Quali sono le idee guida che hanno sorretto anzitutto il lavoro?
Anche se nel volume non abbiamo mai affrontato problemi di teoria della letteratura, sottolineerei sotto questo profilo un’implicazione teorica importante. Nella tradizione critica recente c’è una coincidenza tra le opposizioni pertinente/non pertinente e interno/esterno. Un’impostazione per generi mostra come ci siano fattori esterni che sono però pertinenti. Ad esempio, la storia del libro e dell’editoria è qualcosa di esterno alla testualità pura, ma è pertinente: la fortuna del romanzo nell’epoca moderna è strettamente legata alla nascita di un’industria editoriale che consente di moltiplicare le copie dei testi e quindi di renderli disponibili alla lettura individuale e silenziosa.
Nei diversi interventi ritorna con insistenza una forte attenzione per i fatti di modernità. Che cosa si può intendere con questo termine?
La modernità è un fatto oggettivo: c’è stata una trasformazione consistente del sistema letterario iniziata. intorno alla metà del Settecento; lo storiografo non la può ignorare, deve sforzarsi di capirla, di analizzarla. Credo di potermi rendere interprete del parere di almeno qualcun altro dei collaboratori dicendo però che da parte nostra non c’è stata nessuna intenzione di identificare modernità e valore. Il moderno, il nuovo non necessariamente è bello e buono. Dall’insieme di questo volume emerge piuttosto un atteggiamento che valorizza anche i movimenti in cui la letteratura ha meno accettato quell’idea di modernità intesa come serie di «superamenti» progressivi, un succedersi di «crinali» sempre più alti, come ironicamente diceva Fortini. Basti pensare alla figura di Saba.
Negli ultimi anni si è assistito a un ritorno di interesse per la storia della letteratura. Perché? A quale bisogno risponde la pluralità delle storie proposte?
La ragione più importante che sta alla base del ritorno di interesse per la storia letteraria deve essere ricercata probabilmente nella sensazione, largamente condivisa, di essere alla fine di un ciclo, il ciclo appunto della modernità. Lo conferma il diffondersi di quelle poetiche postmoderne che sono così presenti e che sono ancora tutte da chiarire. A un certo punto ci si è resi conto che il ventaglio di possibilità che si è aperto con il Settecento non si disponeva in una forma di progressione, bensì di combinatoria di possibilità che sono state via via esperite.
E questo Manuale nella fattispecie a quali bisogni intende rispondere?

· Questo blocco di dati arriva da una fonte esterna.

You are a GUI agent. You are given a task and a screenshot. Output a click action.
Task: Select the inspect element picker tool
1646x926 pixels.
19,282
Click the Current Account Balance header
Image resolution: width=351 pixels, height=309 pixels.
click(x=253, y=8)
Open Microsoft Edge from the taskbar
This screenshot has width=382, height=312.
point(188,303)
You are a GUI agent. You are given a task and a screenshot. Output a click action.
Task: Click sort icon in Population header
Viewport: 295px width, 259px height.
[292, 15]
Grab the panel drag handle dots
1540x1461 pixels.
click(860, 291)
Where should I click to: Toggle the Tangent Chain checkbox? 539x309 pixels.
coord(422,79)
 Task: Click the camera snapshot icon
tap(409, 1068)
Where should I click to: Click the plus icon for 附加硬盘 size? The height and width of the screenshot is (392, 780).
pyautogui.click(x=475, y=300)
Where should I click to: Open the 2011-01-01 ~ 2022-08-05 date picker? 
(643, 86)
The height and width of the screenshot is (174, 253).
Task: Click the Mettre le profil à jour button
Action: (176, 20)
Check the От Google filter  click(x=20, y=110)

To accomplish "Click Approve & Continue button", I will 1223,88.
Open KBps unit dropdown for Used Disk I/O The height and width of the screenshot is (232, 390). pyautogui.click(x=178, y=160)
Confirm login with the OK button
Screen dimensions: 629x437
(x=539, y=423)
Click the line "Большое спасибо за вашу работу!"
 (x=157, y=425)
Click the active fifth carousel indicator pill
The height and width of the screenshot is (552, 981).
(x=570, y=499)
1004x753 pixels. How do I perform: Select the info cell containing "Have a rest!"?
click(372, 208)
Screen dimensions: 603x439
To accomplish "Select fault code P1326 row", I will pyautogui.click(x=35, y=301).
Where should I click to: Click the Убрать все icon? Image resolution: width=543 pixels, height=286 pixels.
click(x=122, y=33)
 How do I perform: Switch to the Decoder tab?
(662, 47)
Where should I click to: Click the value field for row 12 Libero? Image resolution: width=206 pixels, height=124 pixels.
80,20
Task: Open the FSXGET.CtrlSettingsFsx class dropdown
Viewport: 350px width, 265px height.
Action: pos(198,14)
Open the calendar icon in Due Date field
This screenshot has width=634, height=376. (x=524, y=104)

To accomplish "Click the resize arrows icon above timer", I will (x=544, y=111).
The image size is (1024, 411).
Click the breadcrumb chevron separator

Questa storia della letteratura si rivolge anzitutto all’università. In effetti, mentre uno studente che si iscrive al primo anno di fisica si trova davanti un manuale di analisi matematica o di fisica, appunto, completamente diverso rispetto a quello che aveva al liceo, lo studente di lettere sinora non poteva che impiegare gli stessi manuali utilizzati nella scuola superiore. Ecco, a noi è sembrato utile sottolineare la necessità di una manualistica universitaria che anche per quanto riguarda lo studio della letteratura proponga un modello diverso, più saggistico e problematico, rispetto a quello liceale.